Results Patients with initially nonelevated CVs required higher NAR (p = 0.01) and FiO2 (p = 0.046) within the first 24 hours of ICU treatment. Lower cholinesterase level (p = 0.004), higher NAR (p = 0.002), advanced age (p < 0.0001), larger ICH volume (p < 0.0001), presence of intraventricular hemorrhage (p = 0.007) and hydrocephalus (p = 0.009), raised level of C-reactive protein (p = 0.024), serum lactate (p = 0.003), and blood glucose (p = 0.05) on admission were significantly associated with IHM. In a multivariate model, age (odds ratio [OR]: 1.055; 95% confidence interval [CI]: 1.026–1.085; p < 0.0001), ICH volume (OR: 1.016; CI: 1.008–1.025; p < 0.0001), and Glasgow Coma Scale (GCS) score (OR: 0.680; CI: 0.605–0.764; p < 0.0001) on admission as well as requiring NAR (OR: 1.171; CI: 1.026–1.337; p = 0.02) and FiO2 (OR: 0.951; CI: 0.921–0.983, p = 0.003) within the first 24 hours were independent predictors of IHM.

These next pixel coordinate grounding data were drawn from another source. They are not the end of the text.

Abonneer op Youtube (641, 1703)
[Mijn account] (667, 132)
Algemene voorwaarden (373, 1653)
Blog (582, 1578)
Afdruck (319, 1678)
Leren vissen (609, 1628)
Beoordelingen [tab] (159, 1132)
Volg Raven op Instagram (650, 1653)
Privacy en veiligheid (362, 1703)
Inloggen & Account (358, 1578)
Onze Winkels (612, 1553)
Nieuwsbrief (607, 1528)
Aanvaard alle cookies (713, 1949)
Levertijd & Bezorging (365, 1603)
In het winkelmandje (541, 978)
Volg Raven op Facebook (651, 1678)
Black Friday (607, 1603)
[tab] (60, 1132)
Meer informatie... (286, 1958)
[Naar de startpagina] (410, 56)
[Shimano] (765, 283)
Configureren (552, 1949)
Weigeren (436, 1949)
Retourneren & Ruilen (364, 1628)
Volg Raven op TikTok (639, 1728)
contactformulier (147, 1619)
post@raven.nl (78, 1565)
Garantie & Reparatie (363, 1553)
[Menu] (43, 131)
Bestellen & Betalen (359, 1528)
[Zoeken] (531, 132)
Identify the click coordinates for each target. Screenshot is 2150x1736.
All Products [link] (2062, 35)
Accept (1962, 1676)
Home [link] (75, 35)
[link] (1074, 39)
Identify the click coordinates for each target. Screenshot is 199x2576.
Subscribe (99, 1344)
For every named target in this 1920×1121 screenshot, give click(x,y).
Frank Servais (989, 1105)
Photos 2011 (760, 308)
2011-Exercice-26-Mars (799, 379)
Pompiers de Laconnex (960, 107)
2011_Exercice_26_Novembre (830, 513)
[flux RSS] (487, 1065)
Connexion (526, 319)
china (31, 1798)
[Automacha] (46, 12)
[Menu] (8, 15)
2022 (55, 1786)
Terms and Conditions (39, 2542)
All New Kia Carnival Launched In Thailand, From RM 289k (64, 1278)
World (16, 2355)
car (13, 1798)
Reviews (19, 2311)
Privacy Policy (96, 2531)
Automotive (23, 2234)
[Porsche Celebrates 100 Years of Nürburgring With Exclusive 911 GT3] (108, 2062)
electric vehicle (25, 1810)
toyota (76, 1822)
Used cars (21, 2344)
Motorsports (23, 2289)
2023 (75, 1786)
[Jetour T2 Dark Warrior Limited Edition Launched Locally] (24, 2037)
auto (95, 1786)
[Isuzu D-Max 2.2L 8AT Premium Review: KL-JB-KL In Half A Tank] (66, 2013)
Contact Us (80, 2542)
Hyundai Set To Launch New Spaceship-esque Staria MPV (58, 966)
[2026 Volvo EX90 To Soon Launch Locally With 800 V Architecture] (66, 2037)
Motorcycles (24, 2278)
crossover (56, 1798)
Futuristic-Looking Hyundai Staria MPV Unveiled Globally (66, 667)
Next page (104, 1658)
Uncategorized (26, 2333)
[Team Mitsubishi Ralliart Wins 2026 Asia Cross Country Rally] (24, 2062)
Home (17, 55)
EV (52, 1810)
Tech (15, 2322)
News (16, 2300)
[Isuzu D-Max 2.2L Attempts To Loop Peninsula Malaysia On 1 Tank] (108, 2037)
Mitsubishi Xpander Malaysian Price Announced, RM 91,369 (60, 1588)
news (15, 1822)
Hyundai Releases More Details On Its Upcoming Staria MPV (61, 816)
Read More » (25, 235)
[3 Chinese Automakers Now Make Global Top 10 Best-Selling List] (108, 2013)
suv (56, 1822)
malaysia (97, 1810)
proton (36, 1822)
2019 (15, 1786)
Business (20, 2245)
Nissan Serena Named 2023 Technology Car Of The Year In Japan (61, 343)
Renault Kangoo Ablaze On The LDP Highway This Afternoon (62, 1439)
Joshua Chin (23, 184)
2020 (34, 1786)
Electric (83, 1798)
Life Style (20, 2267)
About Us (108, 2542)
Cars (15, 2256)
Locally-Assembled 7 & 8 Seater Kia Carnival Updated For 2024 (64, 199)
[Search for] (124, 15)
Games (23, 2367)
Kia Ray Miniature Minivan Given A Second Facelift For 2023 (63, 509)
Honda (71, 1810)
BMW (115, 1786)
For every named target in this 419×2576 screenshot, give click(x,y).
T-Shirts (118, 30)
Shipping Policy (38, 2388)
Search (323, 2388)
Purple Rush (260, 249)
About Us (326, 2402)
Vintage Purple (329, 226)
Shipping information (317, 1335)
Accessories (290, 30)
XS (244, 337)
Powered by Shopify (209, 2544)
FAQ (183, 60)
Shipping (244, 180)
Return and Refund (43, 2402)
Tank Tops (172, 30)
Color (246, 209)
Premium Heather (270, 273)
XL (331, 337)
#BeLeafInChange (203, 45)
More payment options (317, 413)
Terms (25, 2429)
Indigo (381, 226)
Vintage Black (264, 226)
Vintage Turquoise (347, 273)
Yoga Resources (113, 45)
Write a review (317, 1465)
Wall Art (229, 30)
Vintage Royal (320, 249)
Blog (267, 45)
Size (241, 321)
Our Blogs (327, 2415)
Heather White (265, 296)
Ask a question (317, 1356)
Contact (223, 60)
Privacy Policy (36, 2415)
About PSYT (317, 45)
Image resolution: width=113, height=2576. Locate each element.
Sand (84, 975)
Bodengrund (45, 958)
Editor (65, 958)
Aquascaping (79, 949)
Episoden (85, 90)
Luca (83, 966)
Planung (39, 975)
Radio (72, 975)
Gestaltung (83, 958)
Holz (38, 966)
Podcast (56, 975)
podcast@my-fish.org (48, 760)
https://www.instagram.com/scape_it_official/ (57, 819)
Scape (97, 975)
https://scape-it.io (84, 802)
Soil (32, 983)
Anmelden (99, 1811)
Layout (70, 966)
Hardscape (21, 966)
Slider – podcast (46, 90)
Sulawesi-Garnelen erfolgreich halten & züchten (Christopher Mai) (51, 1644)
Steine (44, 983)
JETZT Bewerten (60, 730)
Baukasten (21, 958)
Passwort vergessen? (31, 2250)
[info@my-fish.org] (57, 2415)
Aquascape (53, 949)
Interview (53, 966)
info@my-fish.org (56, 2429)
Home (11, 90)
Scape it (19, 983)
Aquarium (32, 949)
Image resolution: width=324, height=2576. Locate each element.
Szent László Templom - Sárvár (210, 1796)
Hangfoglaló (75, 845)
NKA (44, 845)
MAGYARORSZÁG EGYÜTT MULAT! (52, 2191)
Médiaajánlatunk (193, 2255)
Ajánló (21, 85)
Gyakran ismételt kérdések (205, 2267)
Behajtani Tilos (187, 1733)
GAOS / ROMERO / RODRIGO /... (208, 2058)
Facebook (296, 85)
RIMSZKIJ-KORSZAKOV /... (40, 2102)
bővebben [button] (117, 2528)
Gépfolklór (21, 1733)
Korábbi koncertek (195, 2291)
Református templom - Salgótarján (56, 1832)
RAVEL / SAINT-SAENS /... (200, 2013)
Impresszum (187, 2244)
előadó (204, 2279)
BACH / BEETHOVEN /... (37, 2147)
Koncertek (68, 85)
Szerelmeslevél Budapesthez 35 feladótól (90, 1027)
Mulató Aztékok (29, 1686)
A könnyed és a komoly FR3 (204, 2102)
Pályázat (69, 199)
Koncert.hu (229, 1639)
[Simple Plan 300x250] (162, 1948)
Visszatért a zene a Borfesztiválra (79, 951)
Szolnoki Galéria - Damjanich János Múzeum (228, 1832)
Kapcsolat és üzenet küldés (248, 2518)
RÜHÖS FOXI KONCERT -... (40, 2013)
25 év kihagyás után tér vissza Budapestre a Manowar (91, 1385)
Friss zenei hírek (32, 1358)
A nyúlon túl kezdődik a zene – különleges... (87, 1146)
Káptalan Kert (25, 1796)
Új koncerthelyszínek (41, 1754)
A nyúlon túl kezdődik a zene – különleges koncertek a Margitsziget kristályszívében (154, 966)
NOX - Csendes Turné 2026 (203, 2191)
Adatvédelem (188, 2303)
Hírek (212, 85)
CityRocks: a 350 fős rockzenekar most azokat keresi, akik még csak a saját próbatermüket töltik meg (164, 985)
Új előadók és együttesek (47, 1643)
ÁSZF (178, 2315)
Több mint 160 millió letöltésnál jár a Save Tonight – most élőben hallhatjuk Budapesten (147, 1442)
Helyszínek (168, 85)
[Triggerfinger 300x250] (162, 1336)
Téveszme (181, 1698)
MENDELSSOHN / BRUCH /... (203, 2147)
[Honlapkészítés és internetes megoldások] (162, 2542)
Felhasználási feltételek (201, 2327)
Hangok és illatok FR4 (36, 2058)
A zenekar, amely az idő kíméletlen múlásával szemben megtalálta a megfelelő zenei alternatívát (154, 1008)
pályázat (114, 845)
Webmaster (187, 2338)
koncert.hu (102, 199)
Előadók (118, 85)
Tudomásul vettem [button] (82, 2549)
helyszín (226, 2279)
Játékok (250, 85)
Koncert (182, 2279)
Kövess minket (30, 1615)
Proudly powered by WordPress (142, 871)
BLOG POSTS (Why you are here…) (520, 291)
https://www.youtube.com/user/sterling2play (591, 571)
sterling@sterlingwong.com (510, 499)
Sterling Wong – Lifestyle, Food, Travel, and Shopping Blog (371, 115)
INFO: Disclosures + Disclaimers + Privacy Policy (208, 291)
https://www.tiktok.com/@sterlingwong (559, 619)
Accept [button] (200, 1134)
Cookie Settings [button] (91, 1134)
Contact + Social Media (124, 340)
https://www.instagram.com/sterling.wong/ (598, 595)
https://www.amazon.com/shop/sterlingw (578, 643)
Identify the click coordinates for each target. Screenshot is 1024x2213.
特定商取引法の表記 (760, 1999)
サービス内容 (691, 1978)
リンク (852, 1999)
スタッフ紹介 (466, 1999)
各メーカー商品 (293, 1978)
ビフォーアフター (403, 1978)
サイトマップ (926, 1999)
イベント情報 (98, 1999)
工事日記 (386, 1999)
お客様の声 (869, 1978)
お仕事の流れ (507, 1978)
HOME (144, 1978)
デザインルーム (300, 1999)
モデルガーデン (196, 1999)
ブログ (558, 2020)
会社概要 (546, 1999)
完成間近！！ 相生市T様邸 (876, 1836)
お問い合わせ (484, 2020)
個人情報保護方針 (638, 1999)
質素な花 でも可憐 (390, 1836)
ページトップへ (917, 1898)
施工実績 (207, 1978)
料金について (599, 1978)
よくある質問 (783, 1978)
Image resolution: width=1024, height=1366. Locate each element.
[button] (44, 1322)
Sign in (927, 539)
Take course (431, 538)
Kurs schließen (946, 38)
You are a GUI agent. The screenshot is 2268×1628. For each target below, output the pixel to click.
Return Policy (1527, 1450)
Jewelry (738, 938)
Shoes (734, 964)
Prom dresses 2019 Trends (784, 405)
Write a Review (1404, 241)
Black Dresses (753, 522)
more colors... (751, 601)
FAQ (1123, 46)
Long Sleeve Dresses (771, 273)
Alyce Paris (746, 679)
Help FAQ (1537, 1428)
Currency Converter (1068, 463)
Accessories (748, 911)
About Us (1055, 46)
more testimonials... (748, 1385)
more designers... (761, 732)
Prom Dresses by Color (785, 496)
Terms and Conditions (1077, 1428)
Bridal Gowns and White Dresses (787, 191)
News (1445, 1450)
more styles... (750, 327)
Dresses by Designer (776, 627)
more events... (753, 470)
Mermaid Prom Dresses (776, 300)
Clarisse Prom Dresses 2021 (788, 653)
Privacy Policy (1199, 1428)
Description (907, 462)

Conclusion Higher levels of C-reactive protein, serum lactate, blood glucose, and lower cholinesterase level on admission were significantly associated with IHM. Patients with initially nonelevated CVs required higher NAR and FiO2 within the first 24 hours of ICU treatment. Furthermore, requiring an NAR > 0.5 µg/kg/min or an FiO2 > 0.21 were identified as additional independent predictors for IHM. These results could be helpful to improve ICU treatment in ICH patients.